### Information supplied:

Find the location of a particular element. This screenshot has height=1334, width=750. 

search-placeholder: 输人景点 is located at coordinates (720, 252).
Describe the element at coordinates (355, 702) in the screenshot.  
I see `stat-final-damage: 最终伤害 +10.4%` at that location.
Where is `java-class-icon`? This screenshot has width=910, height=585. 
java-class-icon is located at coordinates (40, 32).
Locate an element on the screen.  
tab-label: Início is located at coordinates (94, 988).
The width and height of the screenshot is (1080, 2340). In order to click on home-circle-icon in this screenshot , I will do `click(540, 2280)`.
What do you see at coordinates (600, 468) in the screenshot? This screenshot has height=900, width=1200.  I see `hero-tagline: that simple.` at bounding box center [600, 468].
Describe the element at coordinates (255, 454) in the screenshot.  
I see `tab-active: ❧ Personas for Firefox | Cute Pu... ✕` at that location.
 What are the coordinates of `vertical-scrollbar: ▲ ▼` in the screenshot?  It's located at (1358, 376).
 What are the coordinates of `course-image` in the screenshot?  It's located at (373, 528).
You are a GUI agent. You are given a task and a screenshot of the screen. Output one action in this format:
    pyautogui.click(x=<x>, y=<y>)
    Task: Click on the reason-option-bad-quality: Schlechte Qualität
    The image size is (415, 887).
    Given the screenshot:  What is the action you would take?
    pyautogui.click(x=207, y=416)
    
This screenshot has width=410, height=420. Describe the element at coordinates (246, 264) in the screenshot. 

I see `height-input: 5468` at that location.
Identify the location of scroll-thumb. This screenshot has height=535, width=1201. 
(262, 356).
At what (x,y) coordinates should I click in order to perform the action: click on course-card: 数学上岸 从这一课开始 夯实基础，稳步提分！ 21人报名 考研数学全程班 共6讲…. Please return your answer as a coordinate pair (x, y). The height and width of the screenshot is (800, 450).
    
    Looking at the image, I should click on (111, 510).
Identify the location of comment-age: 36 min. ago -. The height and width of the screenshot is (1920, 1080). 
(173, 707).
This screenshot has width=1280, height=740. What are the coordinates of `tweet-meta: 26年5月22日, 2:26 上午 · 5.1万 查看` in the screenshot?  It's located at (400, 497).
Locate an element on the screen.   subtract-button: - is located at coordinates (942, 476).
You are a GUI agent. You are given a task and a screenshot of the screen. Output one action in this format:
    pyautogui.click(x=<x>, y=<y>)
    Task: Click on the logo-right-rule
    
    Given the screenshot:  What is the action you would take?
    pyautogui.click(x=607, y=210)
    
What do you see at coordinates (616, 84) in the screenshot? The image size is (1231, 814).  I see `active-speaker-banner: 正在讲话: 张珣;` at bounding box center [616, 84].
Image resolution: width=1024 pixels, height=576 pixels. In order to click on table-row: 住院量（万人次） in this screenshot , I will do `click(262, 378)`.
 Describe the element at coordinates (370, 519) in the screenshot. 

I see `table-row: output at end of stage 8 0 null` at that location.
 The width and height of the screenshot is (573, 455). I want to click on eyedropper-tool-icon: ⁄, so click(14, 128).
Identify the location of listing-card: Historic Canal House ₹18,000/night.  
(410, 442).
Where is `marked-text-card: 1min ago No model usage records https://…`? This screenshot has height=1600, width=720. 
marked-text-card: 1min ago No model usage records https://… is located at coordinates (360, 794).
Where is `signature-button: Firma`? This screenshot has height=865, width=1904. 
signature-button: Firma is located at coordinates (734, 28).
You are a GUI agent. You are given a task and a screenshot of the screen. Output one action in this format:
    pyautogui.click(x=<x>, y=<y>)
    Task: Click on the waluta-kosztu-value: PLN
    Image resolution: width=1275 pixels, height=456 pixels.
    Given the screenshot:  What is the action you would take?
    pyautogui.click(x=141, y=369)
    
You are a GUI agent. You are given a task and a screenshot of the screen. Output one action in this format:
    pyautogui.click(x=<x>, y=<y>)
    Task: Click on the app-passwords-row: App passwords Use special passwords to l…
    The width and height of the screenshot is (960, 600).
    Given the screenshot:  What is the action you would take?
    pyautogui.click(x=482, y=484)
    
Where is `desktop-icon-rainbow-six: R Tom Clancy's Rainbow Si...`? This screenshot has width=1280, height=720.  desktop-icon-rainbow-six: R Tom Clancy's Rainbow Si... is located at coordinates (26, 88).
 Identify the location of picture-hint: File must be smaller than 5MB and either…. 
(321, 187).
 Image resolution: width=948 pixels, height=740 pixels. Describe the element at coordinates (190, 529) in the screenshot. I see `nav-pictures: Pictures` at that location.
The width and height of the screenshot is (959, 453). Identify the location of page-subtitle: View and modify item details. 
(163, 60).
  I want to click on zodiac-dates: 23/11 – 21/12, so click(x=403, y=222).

### Aim of the exercise:
Can you print, word for word, the entries from the first line through the line containing "at (373, 528).", including both of those lines?

### Solution to this task:
Find the location of a particular element. This screenshot has height=1334, width=750. 

search-placeholder: 输人景点 is located at coordinates (720, 252).
Describe the element at coordinates (355, 702) in the screenshot.  
I see `stat-final-damage: 最终伤害 +10.4%` at that location.
Where is `java-class-icon`? This screenshot has width=910, height=585. 
java-class-icon is located at coordinates (40, 32).
Locate an element on the screen.  
tab-label: Início is located at coordinates (94, 988).
The width and height of the screenshot is (1080, 2340). In order to click on home-circle-icon in this screenshot , I will do `click(540, 2280)`.
What do you see at coordinates (600, 468) in the screenshot? This screenshot has height=900, width=1200.  I see `hero-tagline: that simple.` at bounding box center [600, 468].
Describe the element at coordinates (255, 454) in the screenshot.  
I see `tab-active: ❧ Personas for Firefox | Cute Pu... ✕` at that location.
 What are the coordinates of `vertical-scrollbar: ▲ ▼` in the screenshot?  It's located at (1358, 376).
 What are the coordinates of `course-image` in the screenshot?  It's located at (373, 528).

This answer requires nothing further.